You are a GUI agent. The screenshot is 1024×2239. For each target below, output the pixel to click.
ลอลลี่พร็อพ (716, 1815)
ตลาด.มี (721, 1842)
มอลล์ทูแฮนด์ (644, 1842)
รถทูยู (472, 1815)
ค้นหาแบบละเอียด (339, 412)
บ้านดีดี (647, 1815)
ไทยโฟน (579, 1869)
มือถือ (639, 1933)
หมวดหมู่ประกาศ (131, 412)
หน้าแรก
··········
Please repeat the material in full, keeping it exact.

SOLUTION BELOW:
You are a GUI agent. The screenshot is 1024×2239. For each target below, output the pixel to click.
ลอลลี่พร็อพ (716, 1815)
ตลาด.มี (721, 1842)
มอลล์ทูแฮนด์ (644, 1842)
รถทูยู (472, 1815)
ค้นหาแบบละเอียด (339, 412)
บ้านดีดี (647, 1815)
ไทยโฟน (579, 1869)
มือถือ (639, 1933)
หมวดหมู่ประกาศ (131, 412)
หน้าแรก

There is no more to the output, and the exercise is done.